Member of the California State Assembly from the 74th district
- In office December 4, 2006 – November 30, 2012
- Preceded by: Mark Wyland
- Succeeded by: Allan Mansoor

Personal details
- Born: Martin Welsh Garrick March 24, 1953 (age 73) Glendale, California
- Party: Republican
- Spouse: Jane Garrick
- Children: 4
- Alma mater: California Western University United States International University
- Occupation: President, Admiral Property Company

= Martin Garrick =

American politician

Martin W. Garrick (born March 24, 1953) is an American politician who served in the California State Assembly from 2006 to 2012 and was Minority Leader in 2010. Garrick also served in the Reagan Administration and is a small business owner.

==Early life and education==
A native Californian, Martin Garrick was born in Glendale, California. He graduated from California Western/United States International University in San Diego with a B.S. in Business Administration and an emphasis in marketing and economics.

*INFORMATION SUPPLIED*.
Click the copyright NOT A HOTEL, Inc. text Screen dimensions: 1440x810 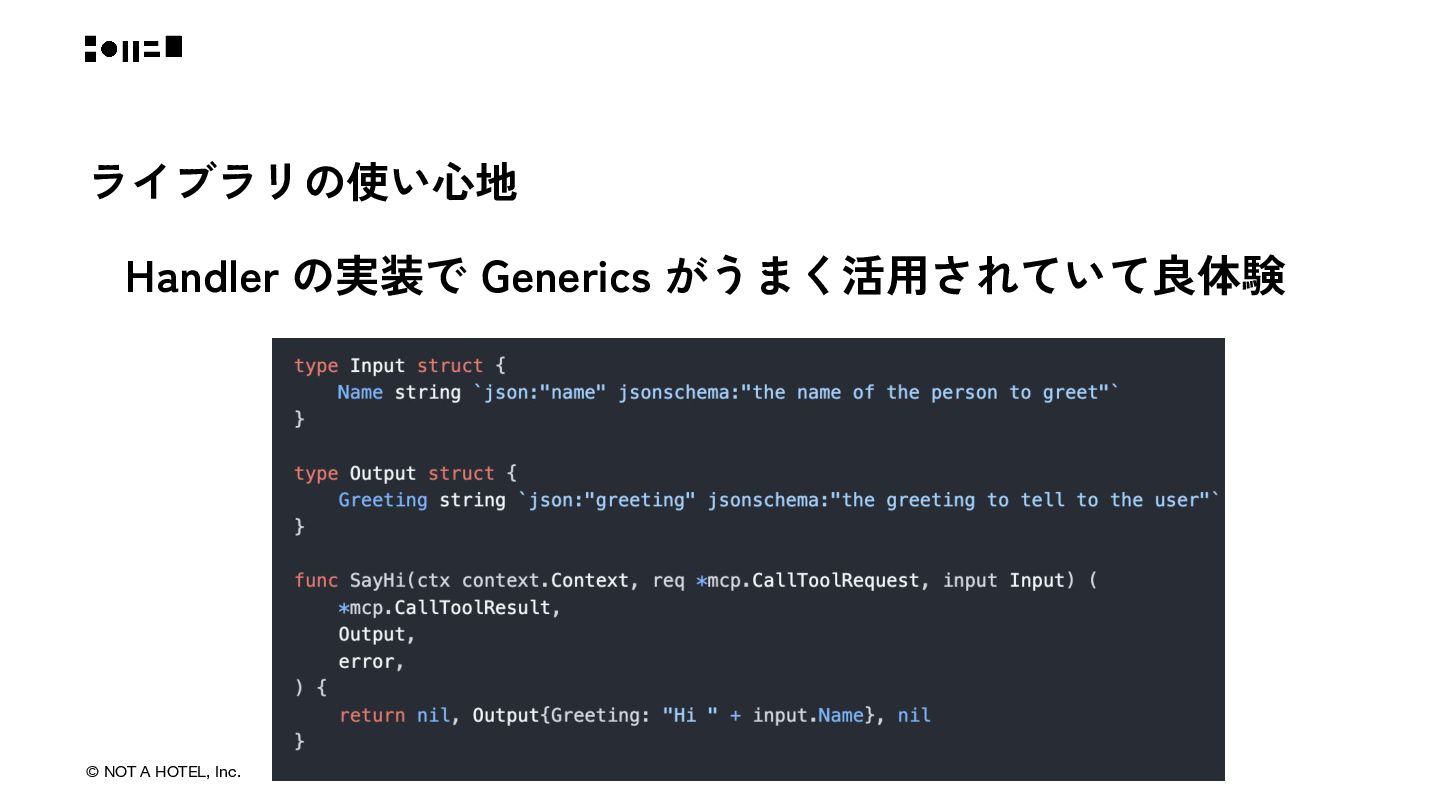[x=163, y=772]
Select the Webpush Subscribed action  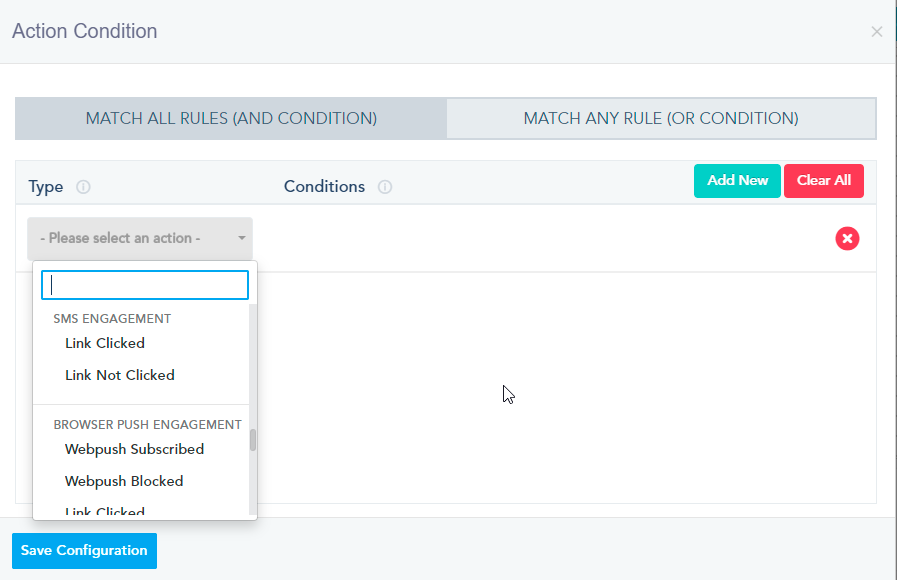pyautogui.click(x=134, y=450)
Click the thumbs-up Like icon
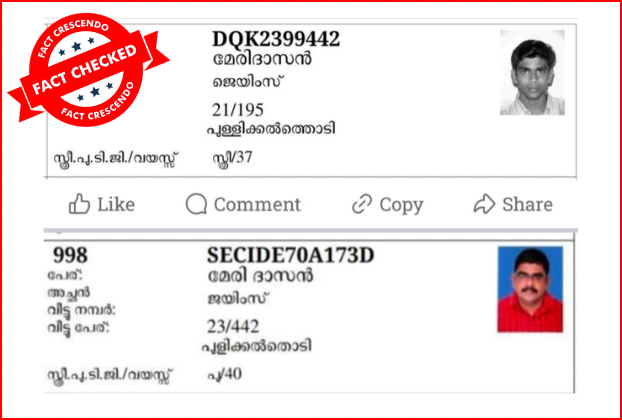Image resolution: width=622 pixels, height=420 pixels. coord(79,204)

*TASK GOAL*. Copy out the full passage about Martin Garrick above, word for word, with no changes.

*EXERCISE RESULT*.
Member of the California State Assembly from the 74th district
- In office December 4, 2006 – November 30, 2012
- Preceded by: Mark Wyland
- Succeeded by: Allan Mansoor

Personal details
- Born: Martin Welsh Garrick March 24, 1953 (age 73) Glendale, California
- Party: Republican
- Spouse: Jane Garrick
- Children: 4
- Alma mater: California Western University United States International University
- Occupation: President, Admiral Property Company

= Martin Garrick =

American politician

Martin W. Garrick (born March 24, 1953) is an American politician who served in the California State Assembly from 2006 to 2012 and was Minority Leader in 2010. Garrick also served in the Reagan Administration and is a small business owner.

==Early life and education==
A native Californian, Martin Garrick was born in Glendale, California. He graduated from California Western/United States International University in San Diego with a B.S. in Business Administration and an emphasis in marketing and economics.